Hackers eyeing to disrupt power grids, electricity and other utilities across US: Dragos
If the latest report on the state of industrial control systems is to be believed, at least three hacking groups have the capability to interfere with or disrupt power grids across the US. It also brings along the fact that the number of cyber-criminal operations targeting electricity and other utilities is on the rise.
Cyber security company Dragos said that political and military tensions in the Gulf appear to coincide with a rise in interest in hacking groups targeting electricity grids, power companies and other systems related to utilities in the US.
"The threat landscape focusing on electric utilities in North America is expansive and increasing, led by numerous intrusions into ICS networks for reconnaissance and research purposes and ICS activity groups demonstrating new interest in the electric sector," warned its North American Electric Cyber Threat Perspective report.
The report notes while the security researchers are tracking seven groups that target electrical facilities in North America, three of them have demonstrated the capability to "infiltrate or disrupt" electrical power networks.
Dragos however has not attributed which nation states or cyber-criminal groups could be behind these attacks, but the company has outlined three operations that show evidence of disruption capabilities: Xenotime, Dymalloy and Electrum.
Xenotime is the hacking group behind the Triton cyber attack that disrupted oil and gas facilities in Saudi Arabia in 2017. This attack was tailored towards Triconex safety controllers and researchers warn that this incident "represented an escalation of ICS attacks due to its potential catastrophic capabilities and consequences".
Dymalloy is described as a "highly aggressive and capable activity group" with the ability to achieve long-term and persistent access to IT and operational environments for both intelligence-gathering and possible disruption. Victims of the group's hacking campaigns have already been discovered in Turkey, Europe and North America. It's also been suggested that Dymalloy has links to the Dragonfly hacking group.
The third group, Electrum, is also described as "capable of developing malware that can modify electric equipment processes" and ICS protocols.

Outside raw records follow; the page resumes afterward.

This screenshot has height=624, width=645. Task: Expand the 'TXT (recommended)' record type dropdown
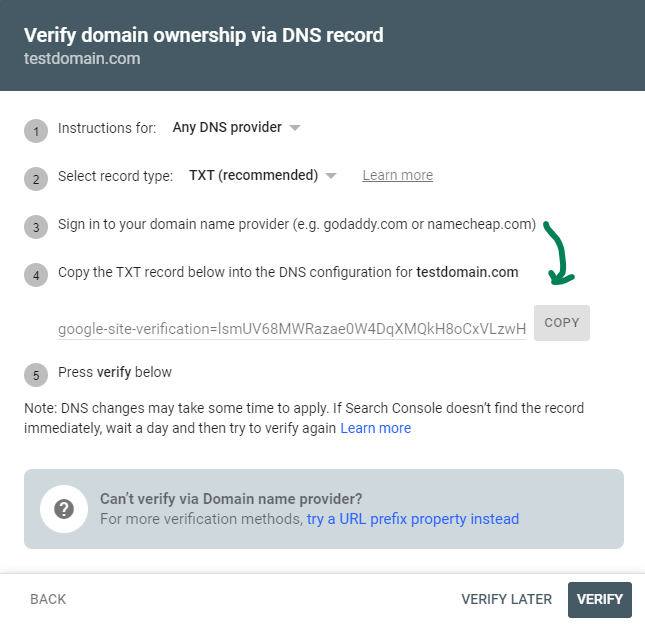click(x=262, y=176)
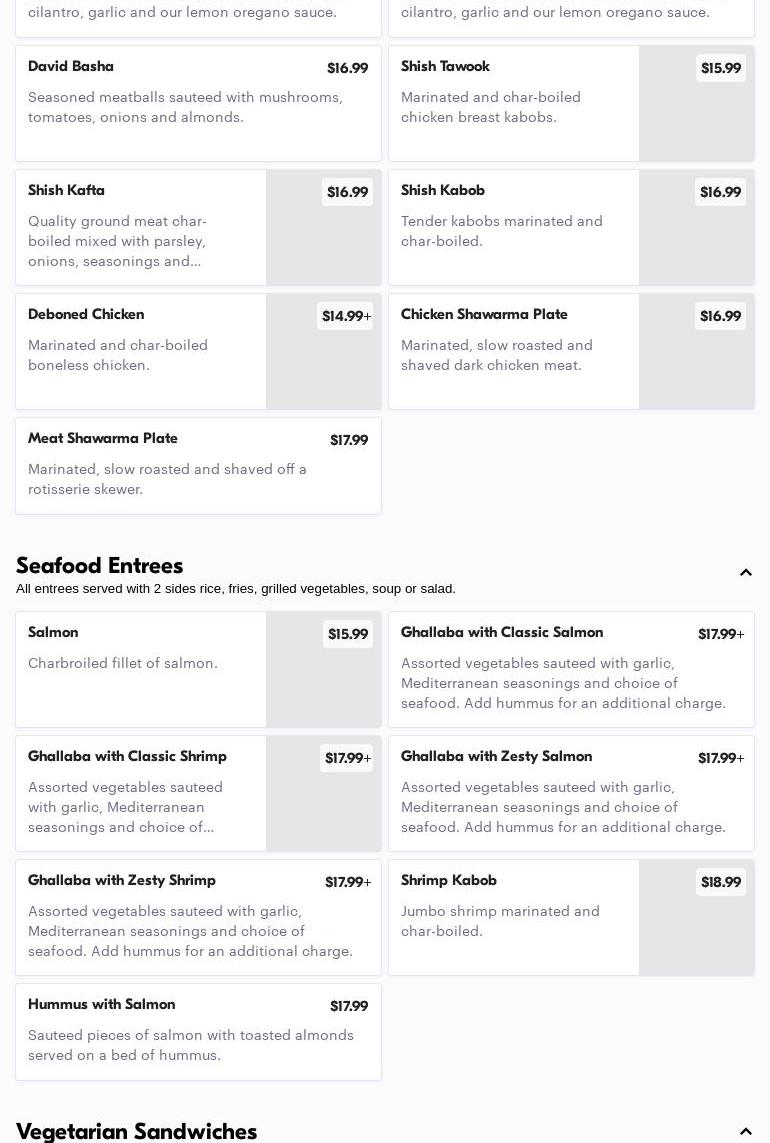This screenshot has height=1143, width=770.
Task: Click the $14.99+ Deboned Chicken price
Action: click(x=346, y=316)
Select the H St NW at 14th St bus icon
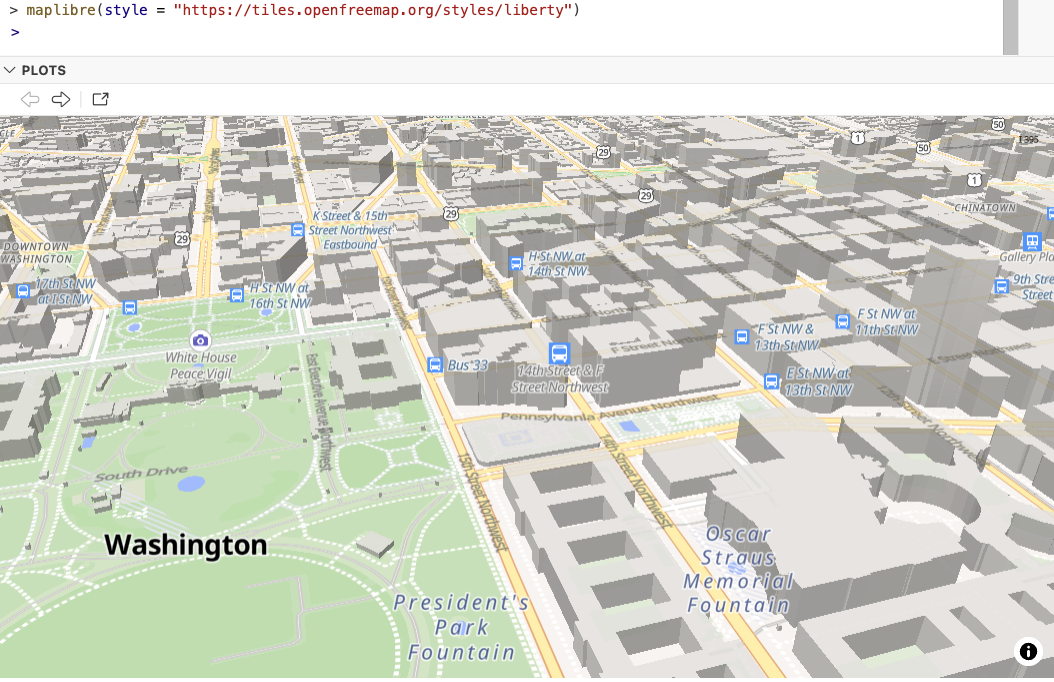Viewport: 1054px width, 682px height. tap(516, 263)
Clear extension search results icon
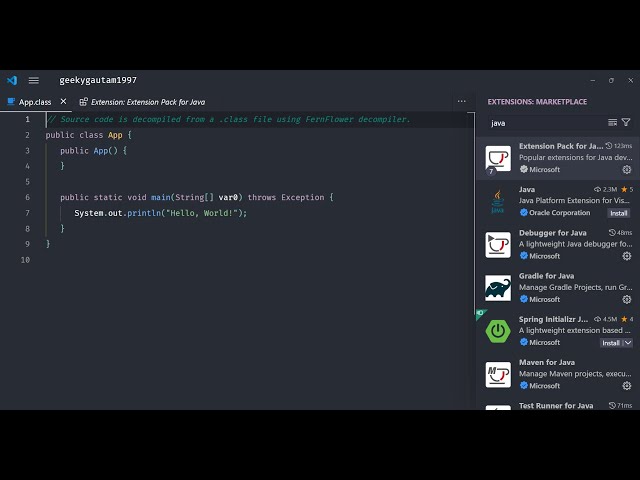The image size is (640, 480). (612, 123)
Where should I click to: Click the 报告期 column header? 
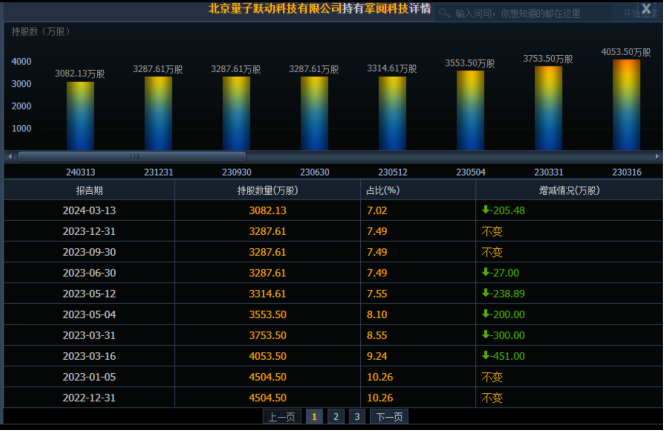[x=89, y=190]
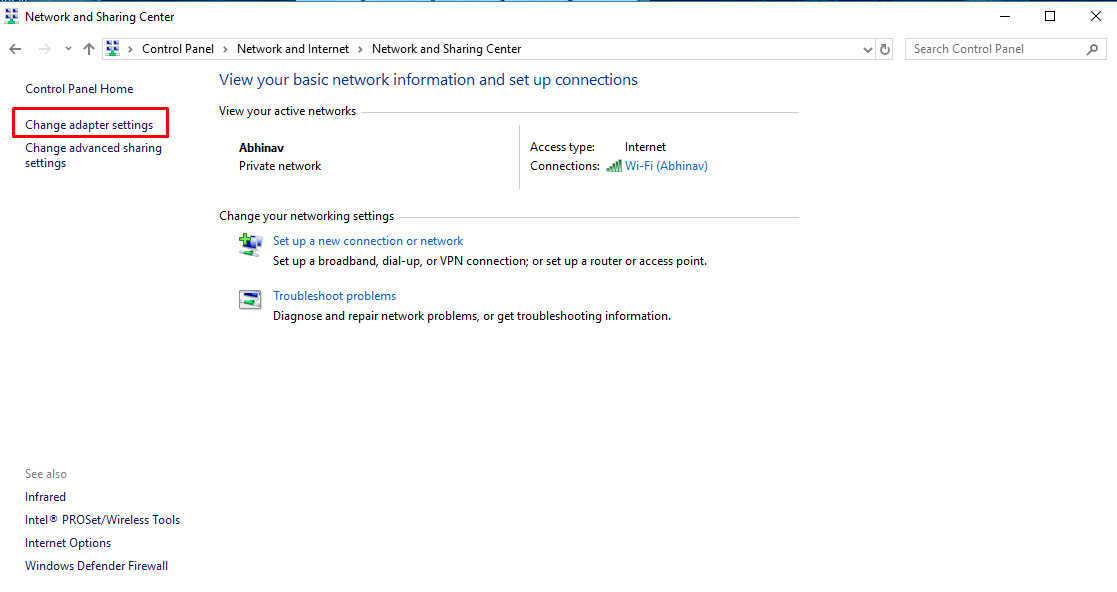Screen dimensions: 1117x592
Task: Expand the address bar history dropdown
Action: click(x=867, y=49)
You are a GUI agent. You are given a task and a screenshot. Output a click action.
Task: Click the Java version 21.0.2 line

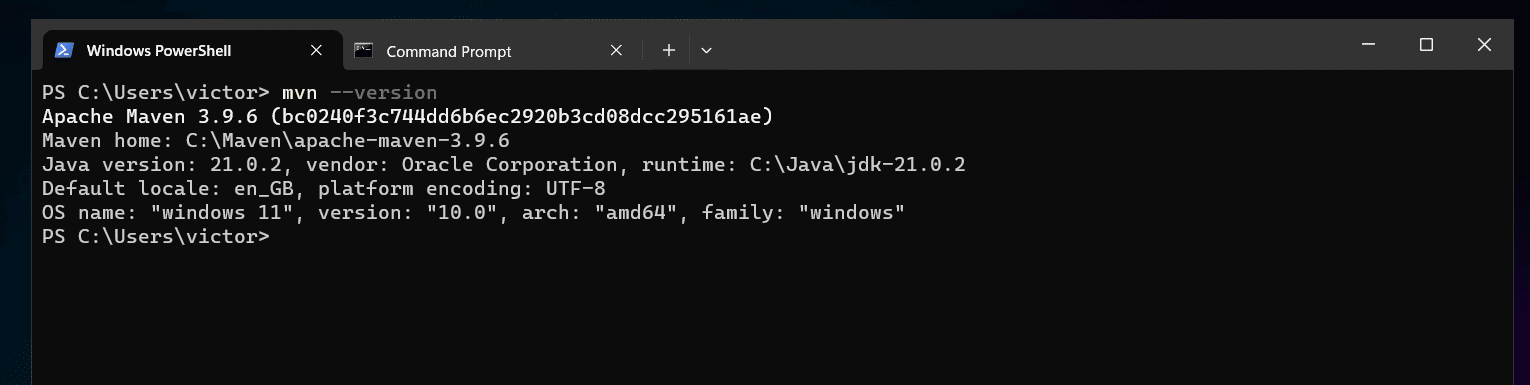point(504,164)
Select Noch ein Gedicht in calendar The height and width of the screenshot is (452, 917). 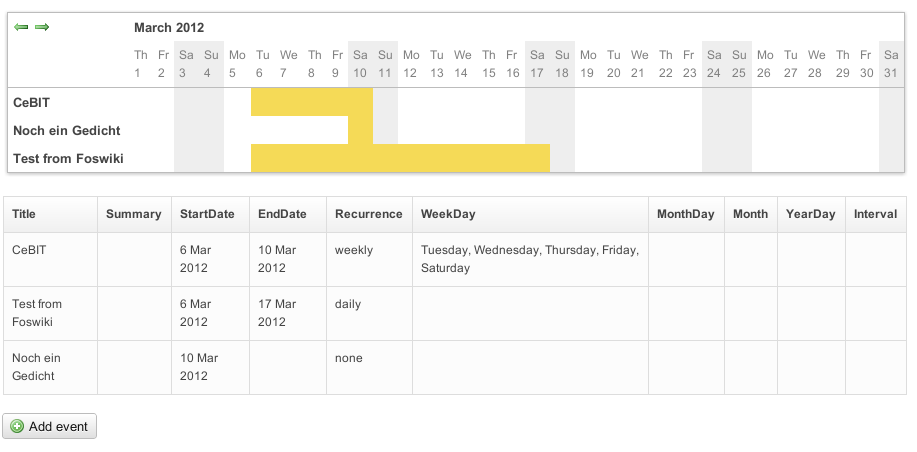click(x=67, y=130)
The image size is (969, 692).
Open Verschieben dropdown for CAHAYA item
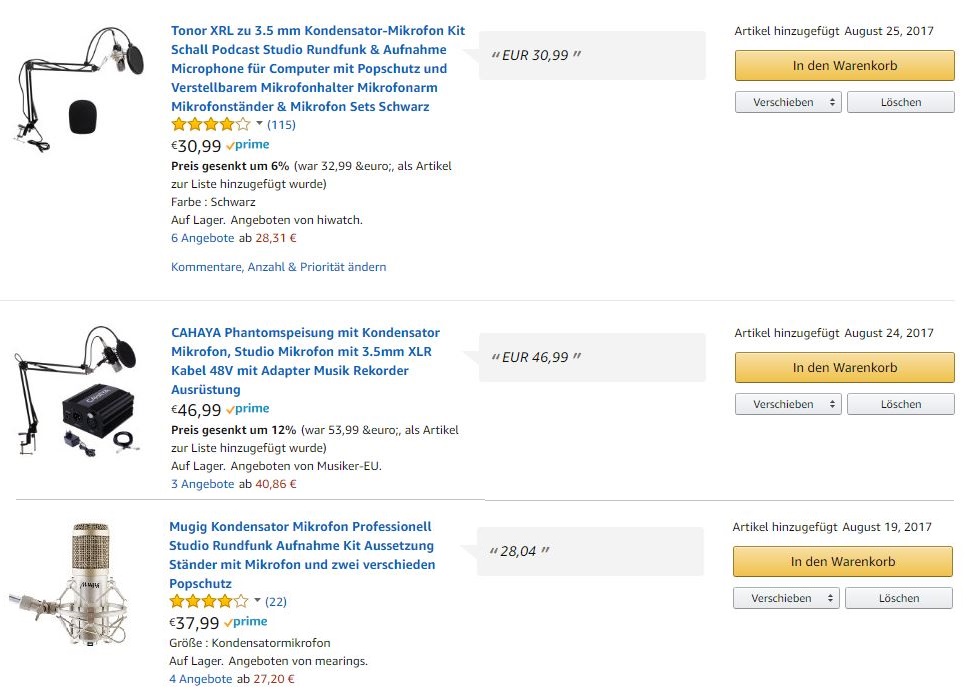pos(788,405)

While it mostly focused previous attacks on Ukraine – including causing power outages in winter – it is described as well-resourced and Dragos warn that the group is capable of physically disruptive events.
"North American electric utilities should consider Electrum to be a serious threat," warns the paper.
While there have been some minor improvements in the security of these systems, as the report states but there's still more to be done.